2. Indianapolis has been the host city since 1987
NFL franchises belonged to different scouting organizations so multiple combines were held from 1982 to '84. The first consolidated combine was held in Tempe, Arizona, in 1985, followed by New Orleans in '86, and then Indianapolis in '87. Indy has been the home ever since with its Midwest location and indoor facilities. Lucas Oil Stadium is connected to numerous hotels and restaurants so players and coaches can focus on the Combine without ever leaving the complex.
3. Legends are born at the Combine
The combine has seven drills and the record-holders for each, but legends have resulted from these feats even if they're no longer in the record books. Chris Johnson wowed scouts with a record time of 4.24 in the 40-yard dash in 2008, but John Ross broke that record in '17 at 4.22 with a run so intense that he strained his calves at the end of it. The stories from the stopwatch era (all drills are now electronically timed) have become even more mythicized. Bo Jackson recorded a time of 4.12 seconds in the 1986 Combine and Deion Sanders blew scouts away with a 4.27 time in '89.
4. There are still busts
The Combine popularized the term "workout warrior" and success in the drills does not always translate to on-field success.

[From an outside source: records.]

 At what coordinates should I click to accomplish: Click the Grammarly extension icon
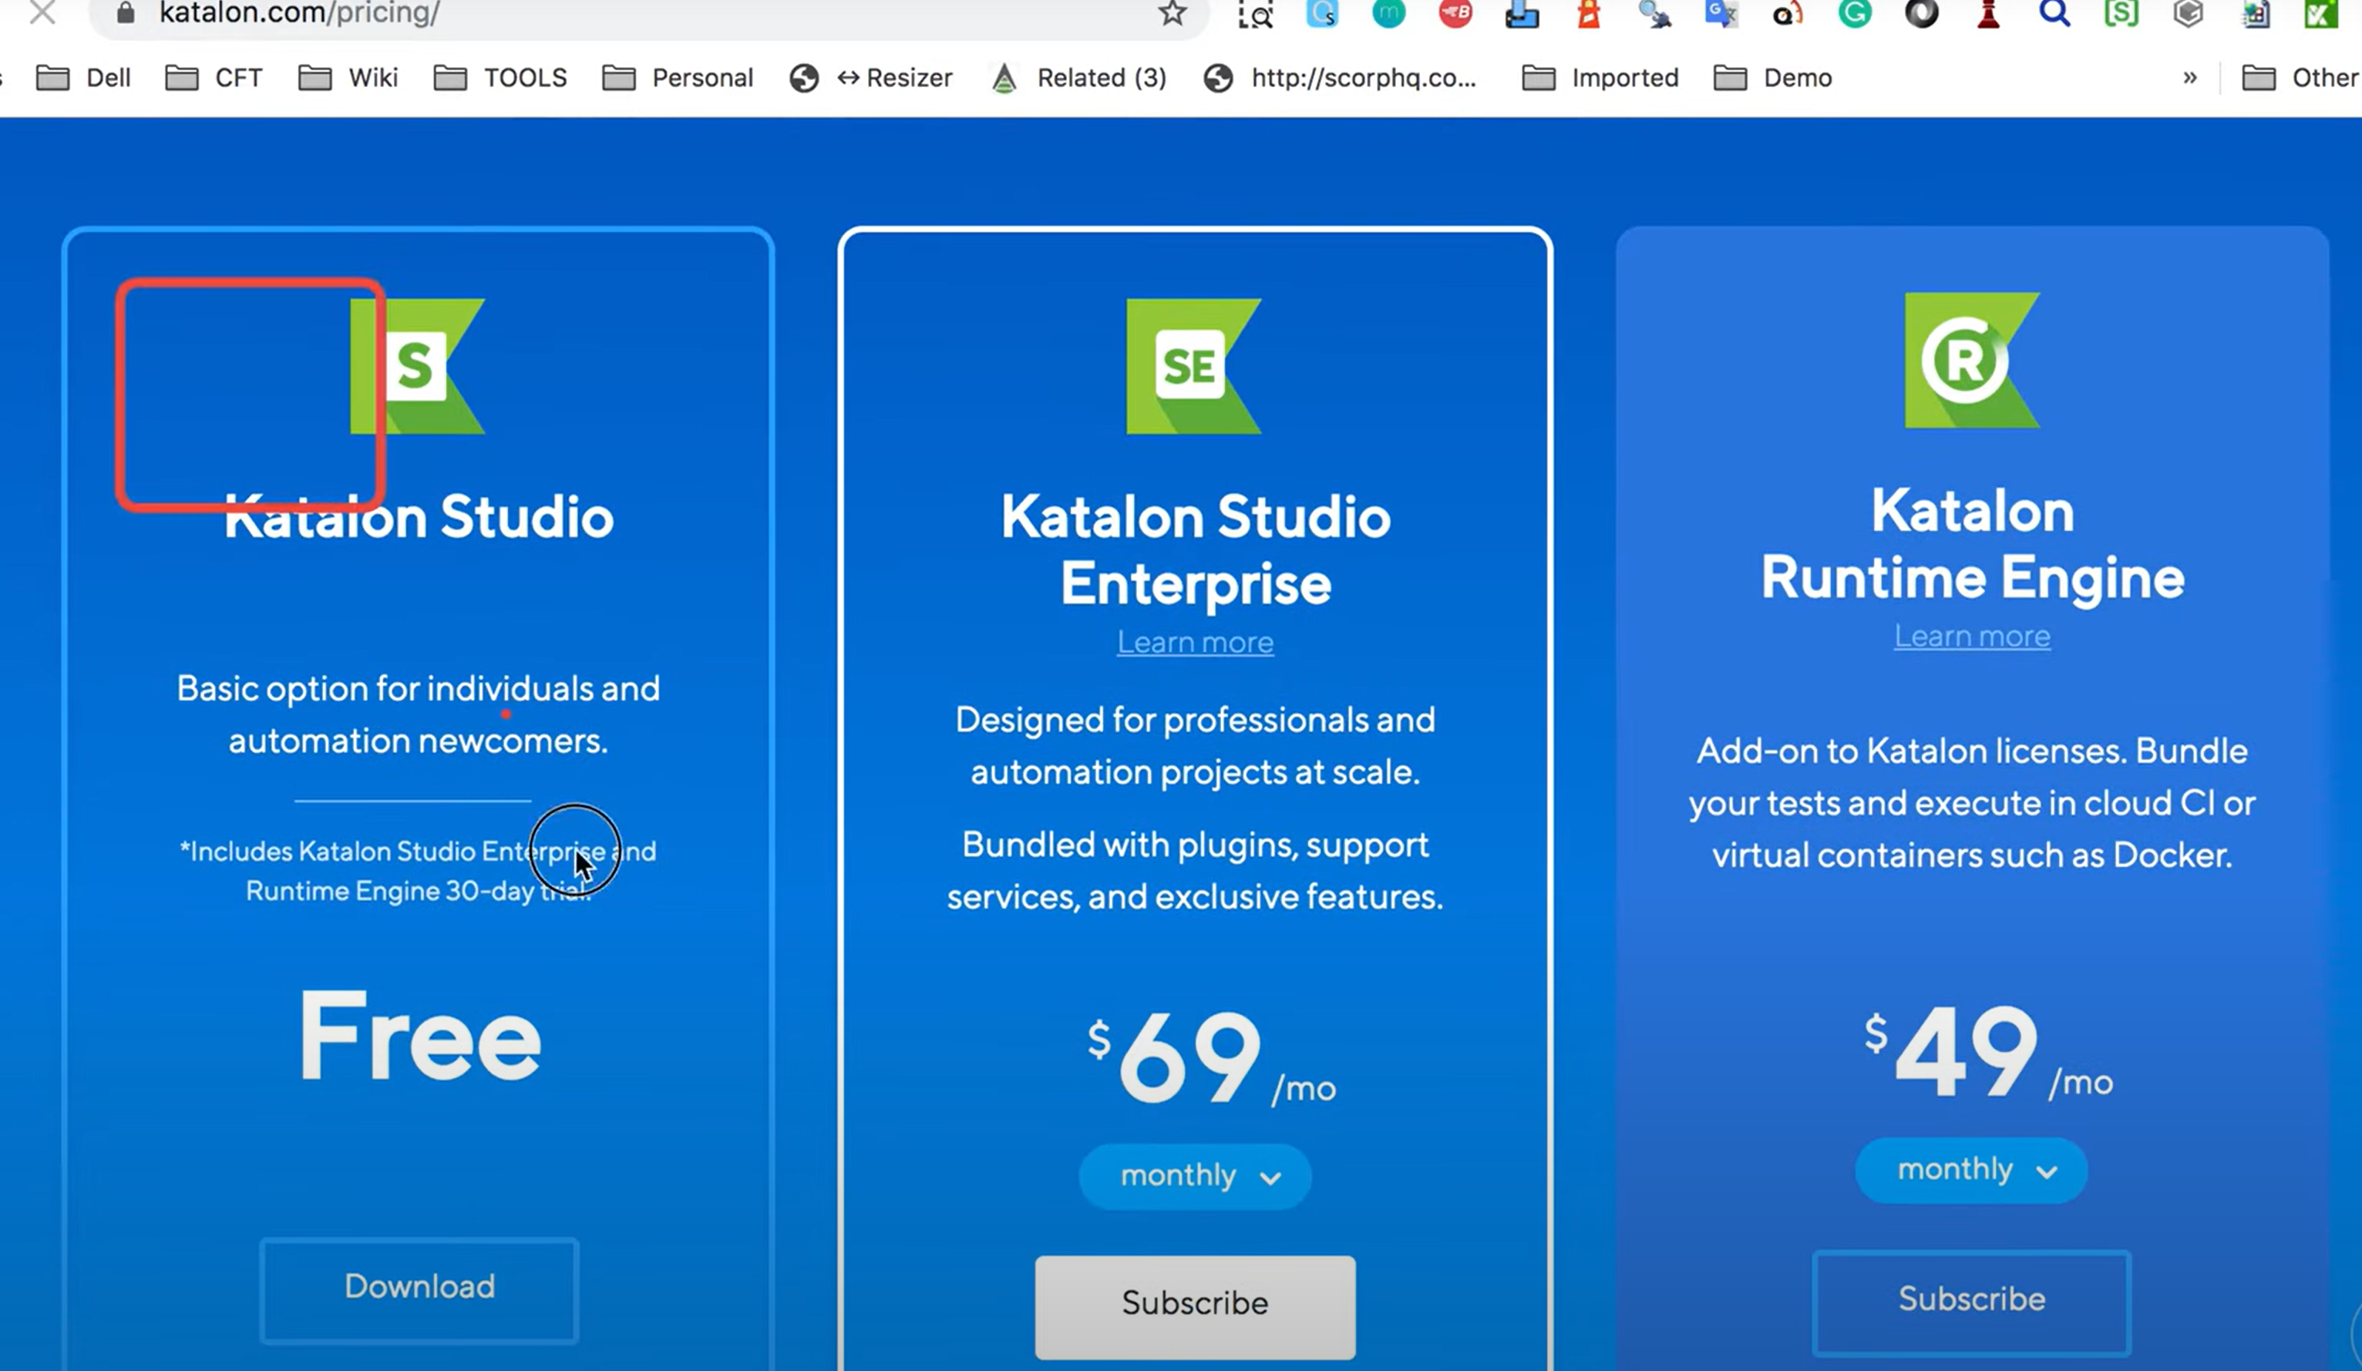point(1854,13)
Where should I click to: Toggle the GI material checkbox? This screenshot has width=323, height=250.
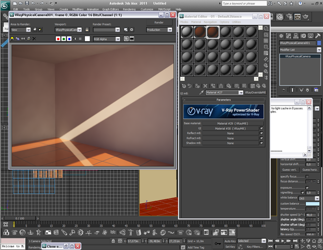262,128
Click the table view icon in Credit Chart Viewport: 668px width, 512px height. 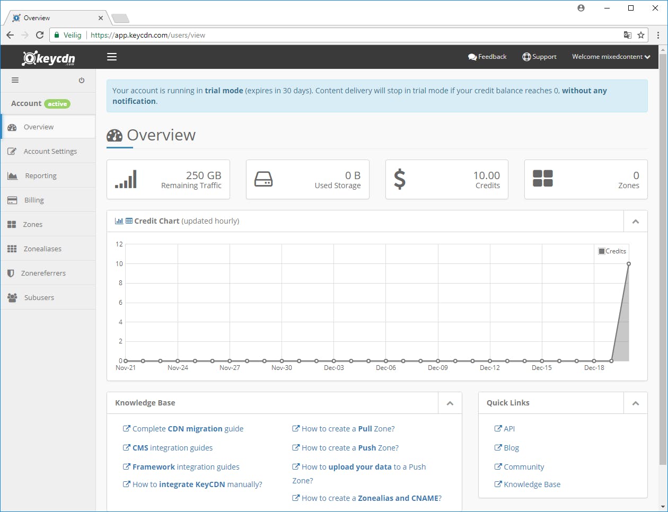point(129,221)
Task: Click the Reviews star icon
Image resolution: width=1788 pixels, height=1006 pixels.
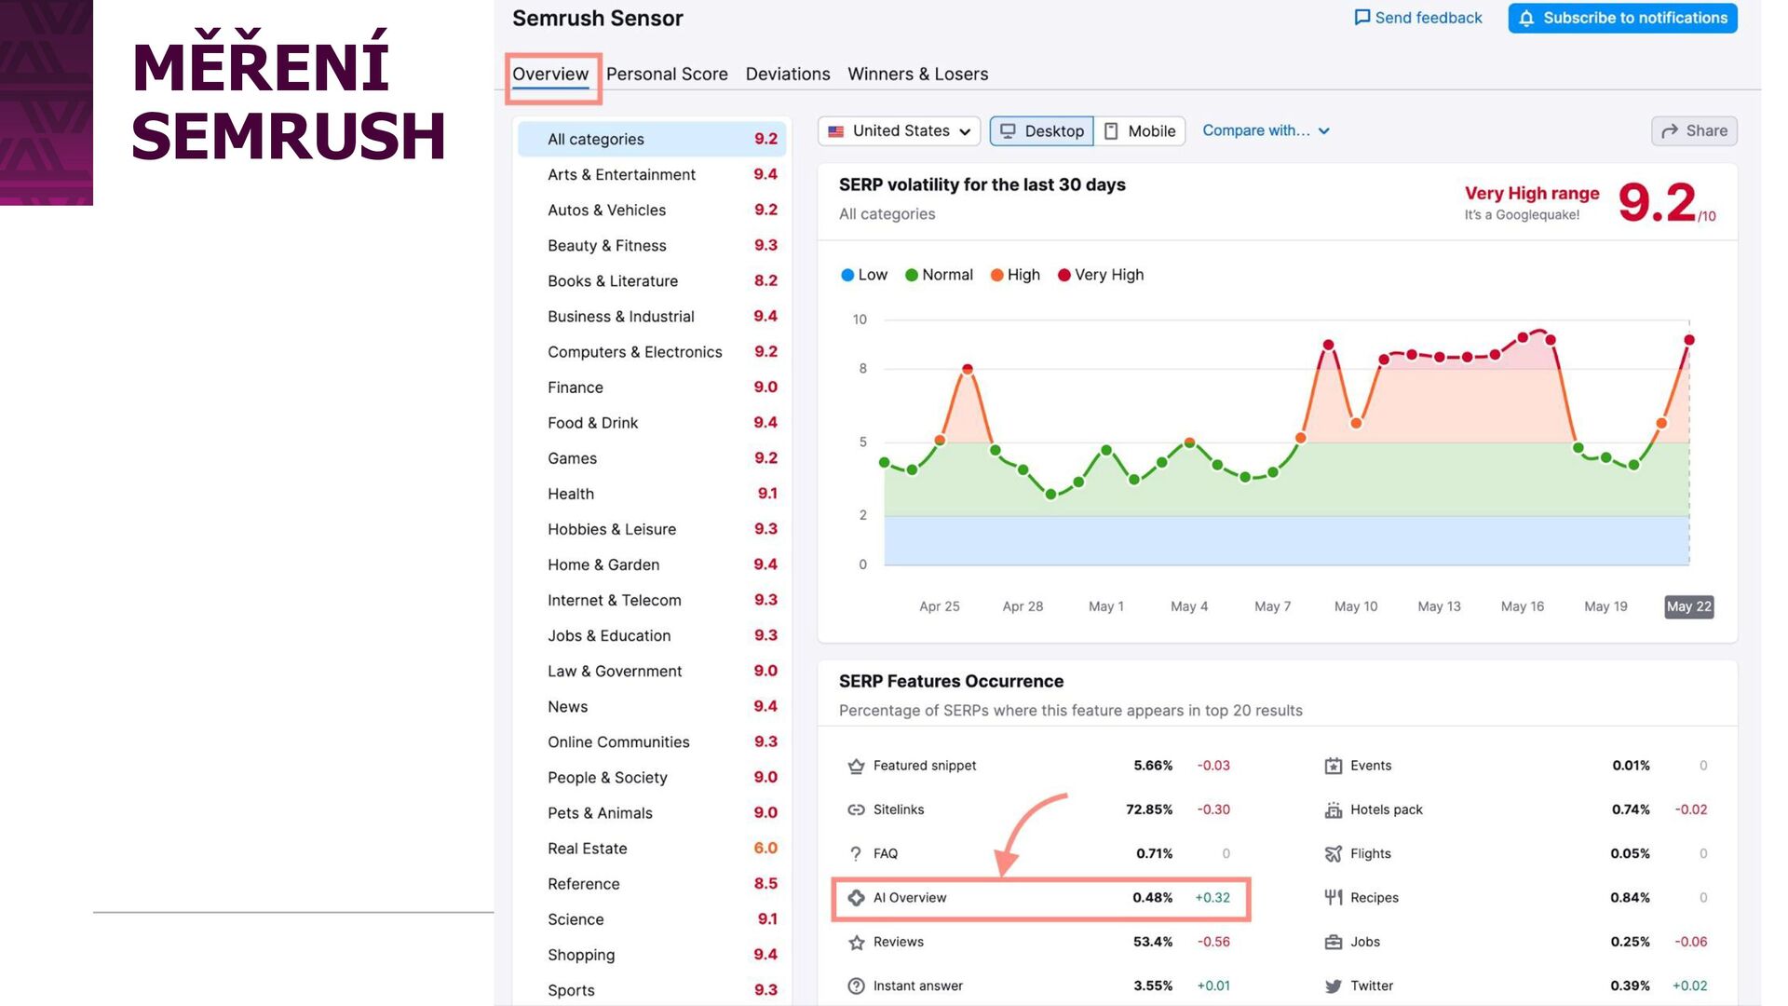Action: (856, 942)
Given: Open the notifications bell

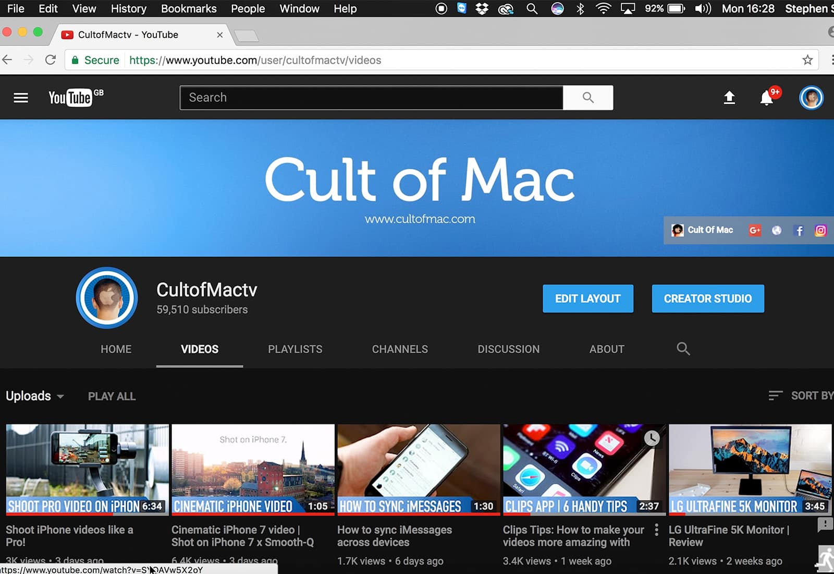Looking at the screenshot, I should [x=766, y=98].
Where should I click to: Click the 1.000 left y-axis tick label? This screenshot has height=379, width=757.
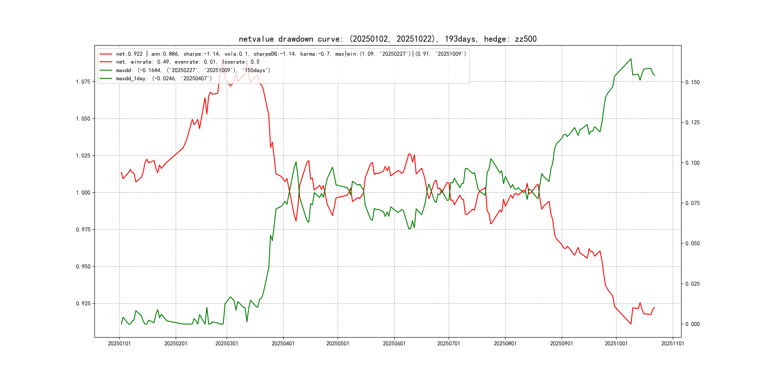pyautogui.click(x=83, y=193)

The first example of this was Mike Mamula who practiced the drills repeatedly before the 1995 Combine and went from being a good Boston College defensive end to a top-10 pick thanks to his performance. The Philadelphia Eagles traded with the Tampa Bay Buccaneers to take him with the seventh pick. The Bucs then used that traded pick to take future Hall of Famer Warren Sapp and then drafted fellow Canton enshrinee Derrick Brooks later in the round. Mamula had a solid six-season career, but his Combine performance set expectations that he was never able to meet. Numerous players over the years have suffered the same fate.
5. Television coverage
If you like to watch people work out, but don't want to be that creepy guy at the gym, the Combine has you covered. In every year except this one, you can attend in person and the NFL Network offers live coverage of the drills.
— Written by Aaron Tallent, who is part of the Athlon Contributor Network. Tallent is a writer whose articles have appeared in The Sweet Science, FOX Sports’ Outkick the Coverage, Liberty Island and The Washington Post. Follow him on Twitter at @AaronTallent.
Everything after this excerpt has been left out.